We’re also looking at the lighting model in X-Plane. We’ve only started this work for version 9, but consider pixel-shader-based water. Even in the “no reflections” case, the pixel-shader based water is a reflection of the real sky (as rendered) with a procedural texture to create waves. When you compare this to the version 8 water, you can see how having really close alignment of the coloring scheme for all parts of the sim creates more of a sense of realism.
So reflective airplanes are at least on my list of things to try. I have seen users do wonderful amazing “metal” textures on airplanes, but the one thing that I think holds them back is that all metal airplanes have some kind of tinting assumption to them based on the reflection used…typically these are “blue-based” (meaning they look right on a sunny day) or “gray based” (meaning they look right on a cloudy day). But if you put the plane in the other environment the texture looks a lot less convincing. Reflective textures would let authors really use the real sky color on the plane, for consistent lighting (especially when the plane’s orientation changes and the blue side isn’t up anymore).
On the other hand, reflections are expensive. Planes reflect light from all sides, so we would need to take reflections from all angles (the water always reflects up, which is a huge savings). For low-quality settings for water, we drop the terrain, and since the terrain only reflects at the water’s edge, this is a pretty tolerable omission.
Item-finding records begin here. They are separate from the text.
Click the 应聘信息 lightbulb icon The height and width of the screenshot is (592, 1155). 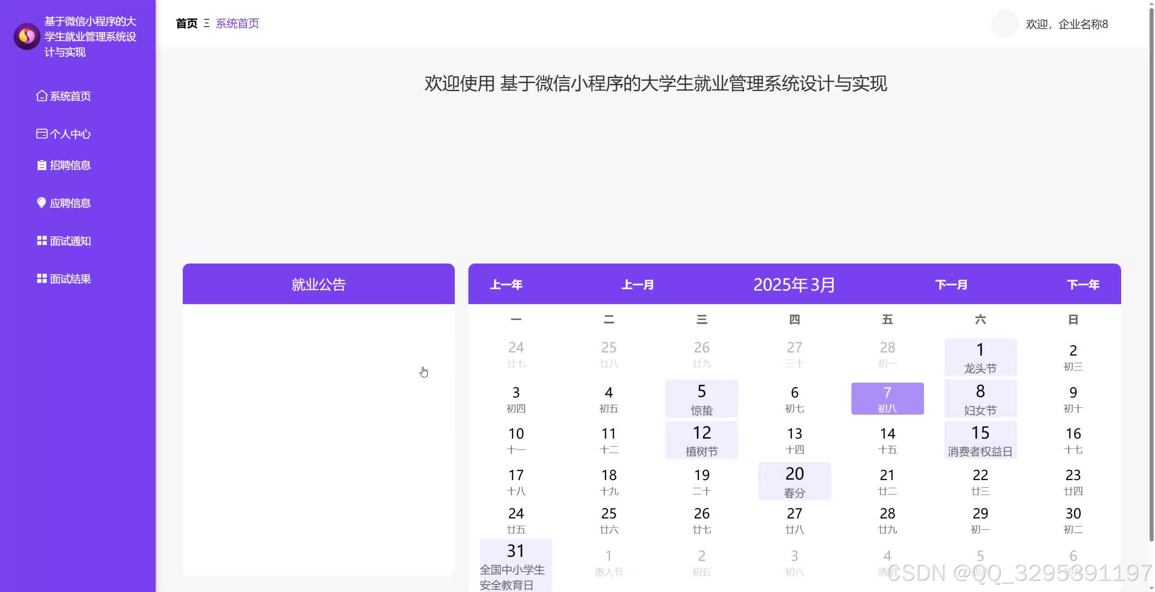tap(41, 203)
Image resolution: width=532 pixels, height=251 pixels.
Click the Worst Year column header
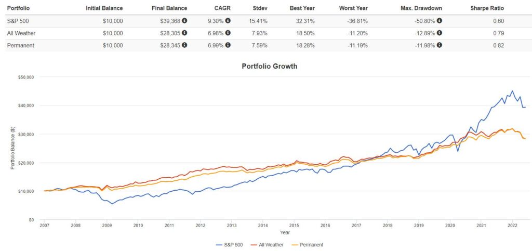353,8
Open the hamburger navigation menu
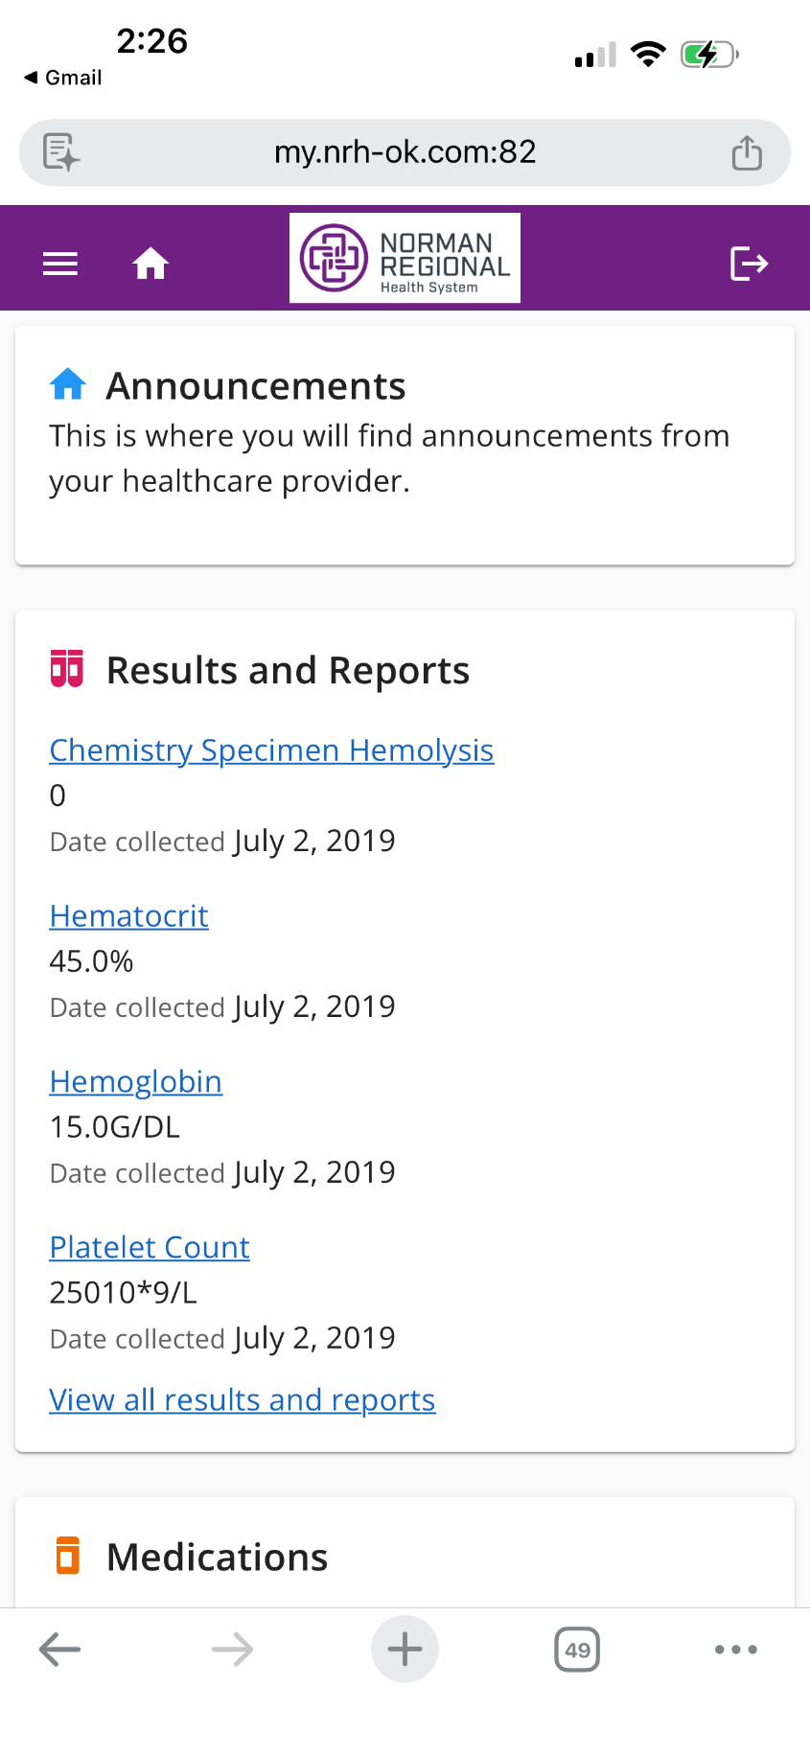This screenshot has width=810, height=1755. (59, 263)
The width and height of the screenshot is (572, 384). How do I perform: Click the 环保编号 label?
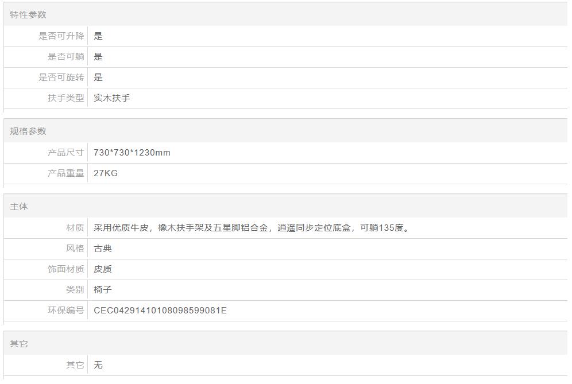click(x=65, y=311)
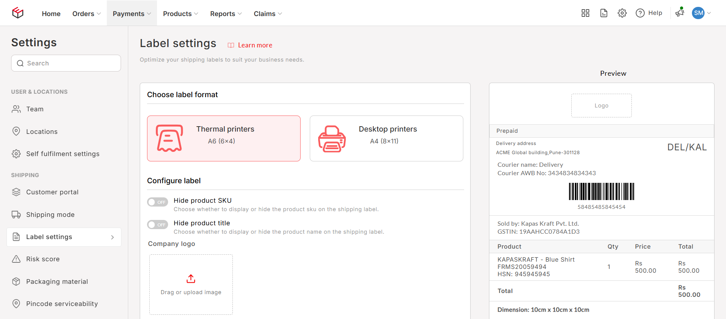Open the Claims menu

(x=268, y=14)
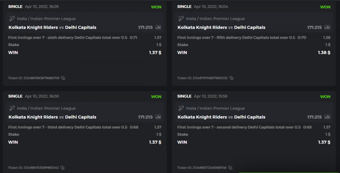Click the cricket sport icon in the 15:59 ticket
The width and height of the screenshot is (340, 173).
pos(181,109)
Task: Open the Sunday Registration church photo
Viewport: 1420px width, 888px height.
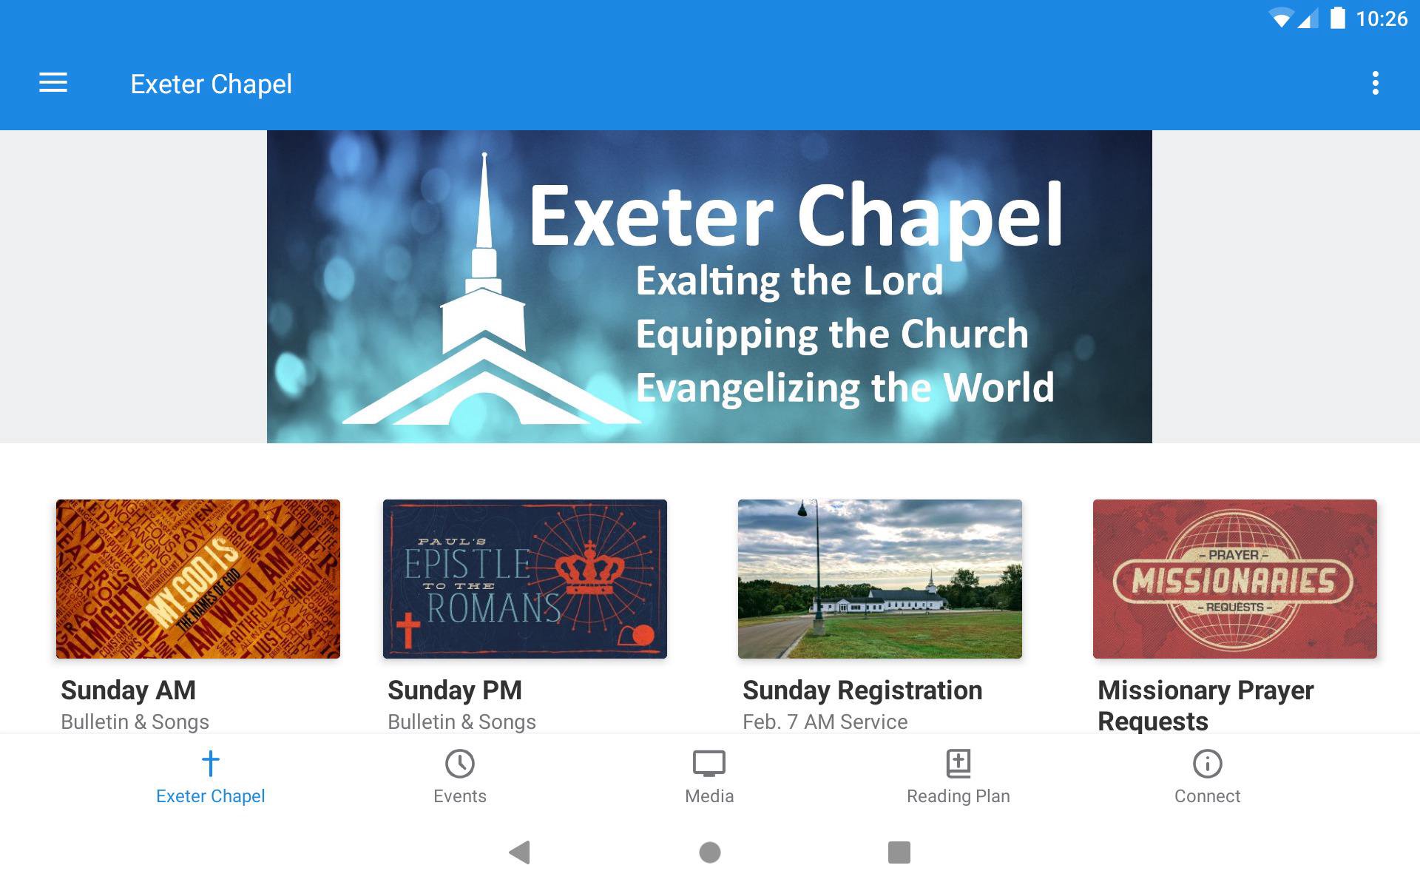Action: click(879, 579)
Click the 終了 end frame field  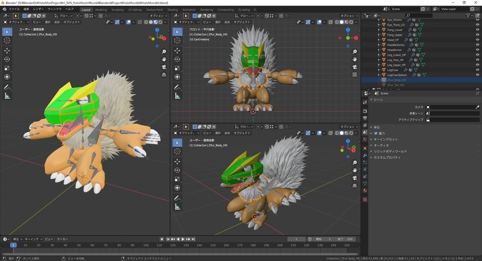[345, 239]
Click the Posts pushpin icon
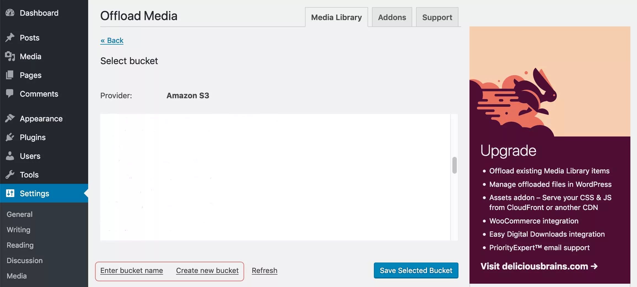This screenshot has width=637, height=287. coord(10,38)
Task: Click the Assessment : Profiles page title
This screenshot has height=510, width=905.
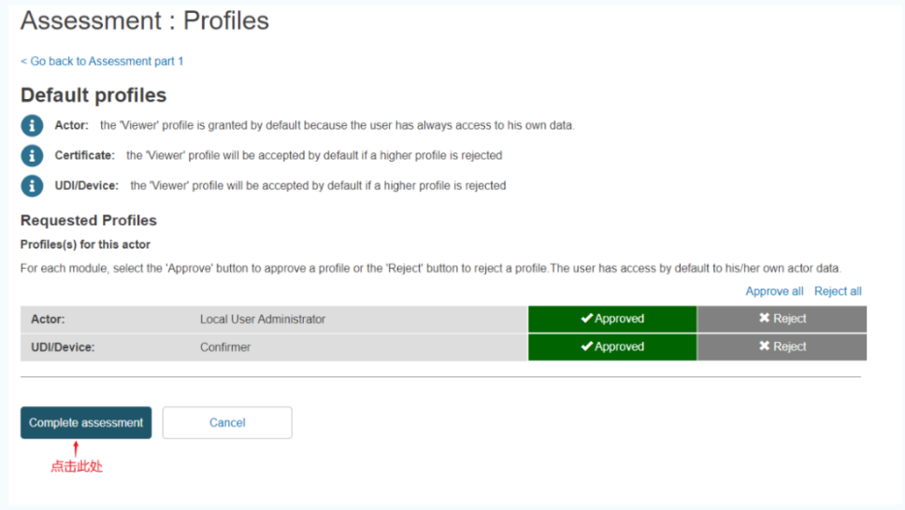Action: coord(145,21)
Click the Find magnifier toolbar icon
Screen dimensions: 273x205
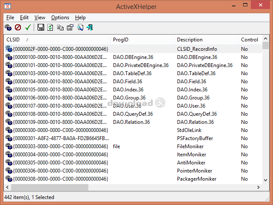coord(80,27)
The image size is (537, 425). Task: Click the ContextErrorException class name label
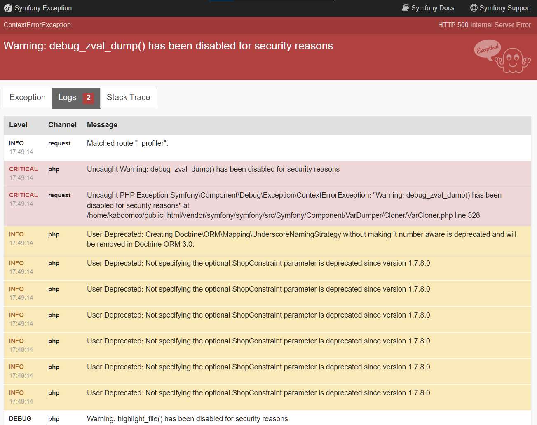(37, 25)
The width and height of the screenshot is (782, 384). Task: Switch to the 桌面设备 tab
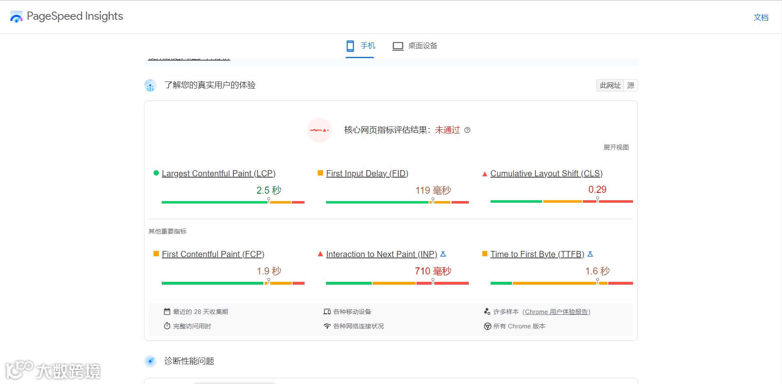pyautogui.click(x=414, y=46)
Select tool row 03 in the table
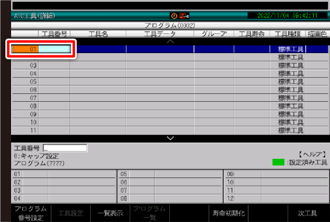The height and width of the screenshot is (222, 330). tap(33, 66)
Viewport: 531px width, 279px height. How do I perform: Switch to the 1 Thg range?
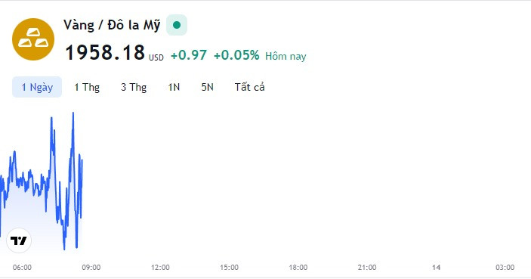pos(87,87)
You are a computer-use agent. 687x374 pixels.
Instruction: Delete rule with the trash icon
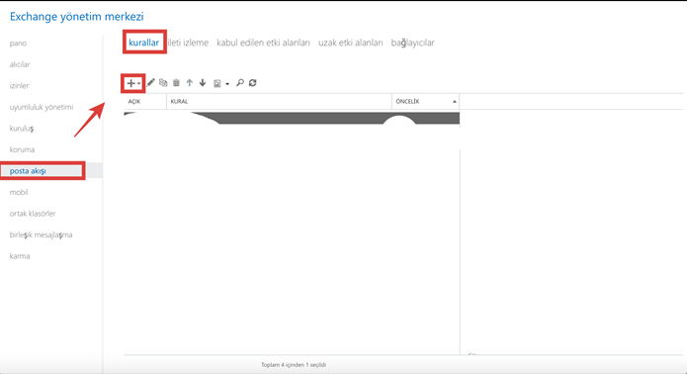click(176, 82)
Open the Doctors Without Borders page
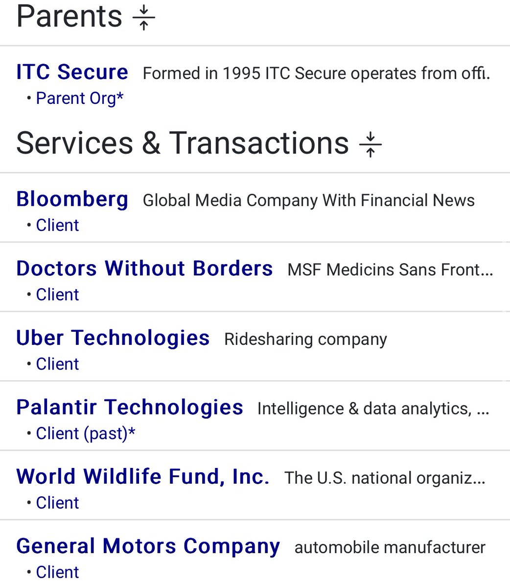 coord(144,269)
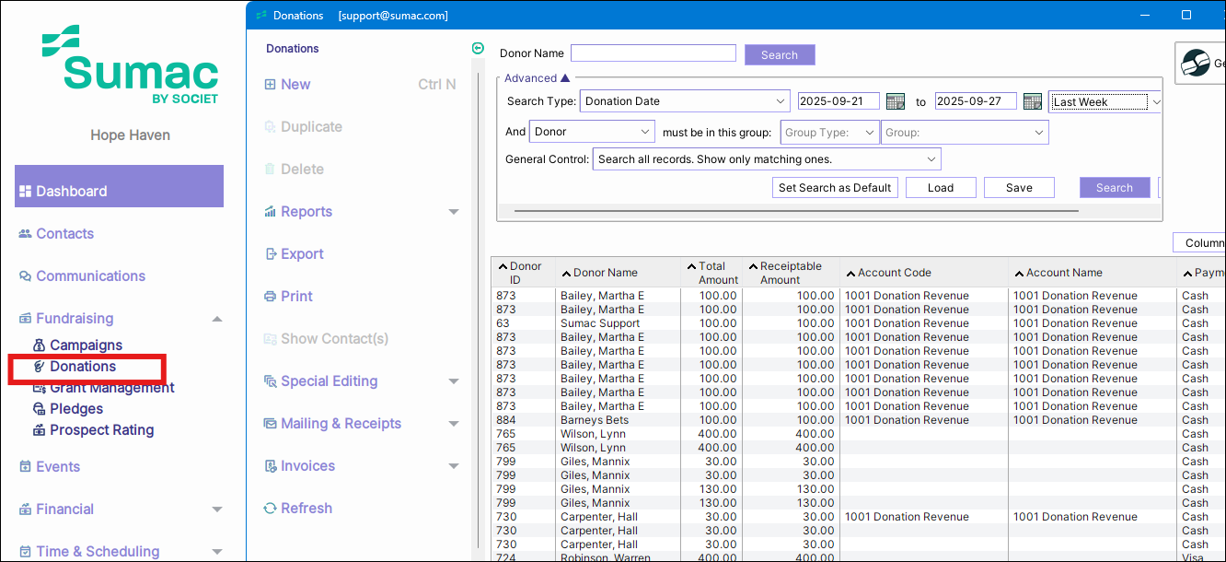Open Prospect Rating in the navigation
The width and height of the screenshot is (1226, 562).
click(101, 430)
An airplane reflection with “sky on the bottom” would look absurd. (Similarly, the water tends to only reflect things that aren’t on camera, so the total rendering load of water + the world tends to be static. The plane would pick up a lot of 3-d objects even in orientations where they don’t do much good, so plane reflections would become expensive.) And the plane reflection isn’t usable for any other plane…do we build them for all planes or just the user’s plane?
Certainly right now it’s still too soon to tell. Not only have I not done the research into this feature, but we still don’t have comprehensive performance data on the water across lots of hardware. A number of users are reporting huge framerate loss on the lowest water settings. This implies that our “render-to-texture” code is slow on some hardware but not others. (The fps loss on my laptop with the lowest water setting is less than 4%.) Render-to-texture is new to v9 and used heavily, so we need to understand how it scales for all users before we go further.
Finally, there is a whole area of 3-d techniques that X-Plane does not yet use that could make sense for airplane modeling: artist controlled fake lighting.
For example, imagine if the airplane contained a single “reflection” texture – this texture would contain a fake ground texture and alpha transparency where the sky color goes. X-Plane could then fill in the sky color (where there is transparency) only when the weather conditions change, and then apply the texture keeping the plane’s orientation in mind. Such a proposal would give the plausibility of reflections (correct coloring on all parts of the plane across lighting, orientation and weather conditions) for a fraction of the cost of “real” reflections. I’m not saying this is the best idea, just that there’s a lot of intermediate ground between “full reflections” and “make a static texture”.